Transformation ! Tel est le titre du dernier séminaire organisé par la nouvelle direction juridique, fiscale et des services associés (DJFSA) de la Caisse des Dépôts et Consignations. Avec un point d’exclamation, qu’on se le dise ! Le ton est donné : la DJFSA se transforme et pas qu’à moitié. Cette journée n’en est finalement qu’une illustration. Au programme : une table-ronde sur la digitalisation et les legaltech avec Olivier Sichel, directeur général adjoint du groupe, et deux invités extérieurs, Gilles Babinet, champion digital de la France auprès de la Commission européenne et Eve d’Onorio di Méo, fiscaliste et cofondatrice de la legaltech mafiscalite.com – pour « nous enrichir d’expériences extérieures », précise Pierre Chevalier, le nouveau directeur juridique. Ce mardi 5 juin, au Cloud business Center, rue du 4 septembre, le hub est presque comble. Le hub, c’est le grand auditorium. La salle la plus grande, qui peut accueillir près de deux cents personnes.Collaborateurs de la DJFSA, Directeurs juridiques des filiales du Groupe CDC et collaborateurs de l’établissement public concernés par les enjeux de la transformation numérique du droit… l’après-midi a attiré du monde. Et c’est tant mieux car le moment est aussi venu d’une première présentation des nouveaux grands axes stratégiques, sujet de la deuxième table-ronde. Aux côtés de Pierre Chevalier et de Pauline Cornu-Thenard, la nouvelle directrice déléguée : les rapporteurs des quatre groupes de travail mis en place autour de quatre grands axes, chacun représenté par une couleur. Le bleu : s’ouvrir vers l’extérieur. Le rouge : améliorer la relation client. Le vert : ancrer la direction dans ses missions premières. Le jaune : aérer le fonctionnement interne et digitaliser nos moyens. Un projet dans lequel « tous les collaborateurs qui le désirent sont amenés à participer à la stratégie », explique Pierre Chevalier. L’idée étant non seulement d’enrichir la réflexion mais aussi de créer de la convivialité, d’apprendre à se connaître.
Une nouvelle dynamique
Avec ses codes couleur et son titre dynamique, le projet semble tout droit sorti des cogitations d’un cabinet de consulting, mais non. « Ça a le bon goût du fait maison », assure le directeur juridique. « Pierre a fixé un cap, précise Juliette Palliès, responsable de la coordination de la relation métiers, mais il nous a laissés libres de nos propositions. » Les groupes, chacun composés de dix personnes – responsables de secteur, adjoints, juristes ou assistants – se sont réunis toutes les semaines pour proposer, discuter, affiner les suggestions. Un arbitrage sur les propositions a été rendu depuis par la direction, début juillet, pour une mise en œuvre effective dès la rentrée. Chaque groupe continuera à se réunir régulièrement pour la mise en œuvre concrète des propositions, et de nouveaux groupes seront constitués début 2019 pour réfléchir sur de nouveaux sujets.

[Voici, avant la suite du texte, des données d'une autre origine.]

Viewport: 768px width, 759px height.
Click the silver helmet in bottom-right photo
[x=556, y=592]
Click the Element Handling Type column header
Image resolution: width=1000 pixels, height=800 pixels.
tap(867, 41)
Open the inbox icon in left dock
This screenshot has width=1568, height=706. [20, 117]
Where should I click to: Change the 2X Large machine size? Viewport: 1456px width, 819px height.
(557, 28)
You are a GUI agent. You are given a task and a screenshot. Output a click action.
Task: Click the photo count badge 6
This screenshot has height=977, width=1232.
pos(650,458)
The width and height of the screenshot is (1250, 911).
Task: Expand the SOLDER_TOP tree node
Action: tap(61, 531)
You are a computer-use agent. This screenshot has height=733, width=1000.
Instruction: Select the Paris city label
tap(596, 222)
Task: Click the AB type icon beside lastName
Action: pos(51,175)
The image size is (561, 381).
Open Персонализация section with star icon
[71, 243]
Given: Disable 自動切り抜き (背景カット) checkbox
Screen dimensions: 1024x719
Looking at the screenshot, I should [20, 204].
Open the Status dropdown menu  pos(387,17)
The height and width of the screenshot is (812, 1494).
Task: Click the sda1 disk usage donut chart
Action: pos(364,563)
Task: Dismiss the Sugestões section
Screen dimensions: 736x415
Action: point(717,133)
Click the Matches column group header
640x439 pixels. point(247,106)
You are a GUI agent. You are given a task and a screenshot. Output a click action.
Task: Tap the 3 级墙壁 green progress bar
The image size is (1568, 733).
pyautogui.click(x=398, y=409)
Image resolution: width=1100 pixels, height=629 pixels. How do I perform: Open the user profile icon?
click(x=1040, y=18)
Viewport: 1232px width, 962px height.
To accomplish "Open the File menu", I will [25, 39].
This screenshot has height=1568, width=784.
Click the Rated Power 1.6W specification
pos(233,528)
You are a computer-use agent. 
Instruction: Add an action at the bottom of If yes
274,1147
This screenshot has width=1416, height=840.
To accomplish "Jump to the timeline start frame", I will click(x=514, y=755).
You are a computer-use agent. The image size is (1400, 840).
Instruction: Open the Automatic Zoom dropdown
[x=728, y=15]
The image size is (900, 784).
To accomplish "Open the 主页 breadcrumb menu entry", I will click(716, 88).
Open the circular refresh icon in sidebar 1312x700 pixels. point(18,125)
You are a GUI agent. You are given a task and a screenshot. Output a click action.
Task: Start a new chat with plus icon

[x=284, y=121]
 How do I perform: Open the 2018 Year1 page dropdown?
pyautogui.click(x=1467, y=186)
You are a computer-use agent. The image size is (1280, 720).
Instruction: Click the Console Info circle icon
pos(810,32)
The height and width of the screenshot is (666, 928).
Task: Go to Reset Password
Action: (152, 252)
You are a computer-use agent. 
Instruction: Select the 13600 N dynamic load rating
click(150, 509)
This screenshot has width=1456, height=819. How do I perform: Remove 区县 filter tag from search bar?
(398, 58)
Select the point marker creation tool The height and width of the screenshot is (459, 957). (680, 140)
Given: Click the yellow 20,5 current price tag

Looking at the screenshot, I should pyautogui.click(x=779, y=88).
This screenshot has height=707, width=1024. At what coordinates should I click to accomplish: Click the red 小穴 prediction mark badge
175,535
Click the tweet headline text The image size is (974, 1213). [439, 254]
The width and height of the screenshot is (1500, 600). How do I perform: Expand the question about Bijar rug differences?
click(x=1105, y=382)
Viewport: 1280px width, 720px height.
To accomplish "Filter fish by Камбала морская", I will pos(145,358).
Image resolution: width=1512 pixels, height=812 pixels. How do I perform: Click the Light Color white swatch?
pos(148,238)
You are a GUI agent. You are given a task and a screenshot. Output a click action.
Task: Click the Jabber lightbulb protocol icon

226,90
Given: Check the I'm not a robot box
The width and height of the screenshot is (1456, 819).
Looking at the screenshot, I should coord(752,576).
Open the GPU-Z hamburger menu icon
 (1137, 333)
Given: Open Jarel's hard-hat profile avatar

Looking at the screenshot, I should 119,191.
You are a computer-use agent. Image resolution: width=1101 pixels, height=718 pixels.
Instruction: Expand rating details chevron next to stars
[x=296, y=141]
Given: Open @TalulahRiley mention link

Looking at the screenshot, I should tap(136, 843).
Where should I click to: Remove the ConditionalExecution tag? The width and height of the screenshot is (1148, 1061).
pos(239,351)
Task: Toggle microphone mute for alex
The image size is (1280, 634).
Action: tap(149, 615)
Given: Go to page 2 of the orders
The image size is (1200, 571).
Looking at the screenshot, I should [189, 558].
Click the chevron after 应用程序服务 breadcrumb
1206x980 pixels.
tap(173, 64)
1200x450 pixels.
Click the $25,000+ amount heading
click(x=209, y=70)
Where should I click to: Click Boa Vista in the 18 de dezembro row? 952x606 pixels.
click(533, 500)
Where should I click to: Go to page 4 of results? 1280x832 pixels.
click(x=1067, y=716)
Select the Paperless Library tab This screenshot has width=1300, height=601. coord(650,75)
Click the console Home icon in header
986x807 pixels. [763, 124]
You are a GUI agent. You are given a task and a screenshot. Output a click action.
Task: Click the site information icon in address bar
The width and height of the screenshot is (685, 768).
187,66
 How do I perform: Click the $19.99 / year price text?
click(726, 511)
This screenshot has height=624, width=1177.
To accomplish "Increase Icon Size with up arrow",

C’était tout l’objectif de la refonte complète de l’organigramme effective depuis juillet 2017 : renforcer ledit collectif et le mettre au service des métiers. La direction a été réorganisée autour de quatre pôles. « Cela nous permet d’être beaucoup plus lisibles de l’extérieur », précise Pierre Chevalier. S’il n’y avait plus de juristes en régions depuis 2010, une trentaine était encore rattachée hiérarchiquement aux directions métiers. C’est désormais du passé. « Pur produit du groupe CDC », Juliette Palliès a connu les deux systèmes. La jeune femme a commencé sa carrière chez Icade, une filiale du groupe, avant de rejoindre la direction des services bancaires en 2011, puis la direction juridique en 2013. Depuis octobre, elle est responsable de la coordination de la relation métiers au sein du nouveau pôle Partage des connaissances et affaires générales. « Je trouve plus confortable pour le juriste d’être intégré dans une direction juridique unifiée », témoigne-t-elle. « Cela facilite le partage des savoirs et des pratiques. »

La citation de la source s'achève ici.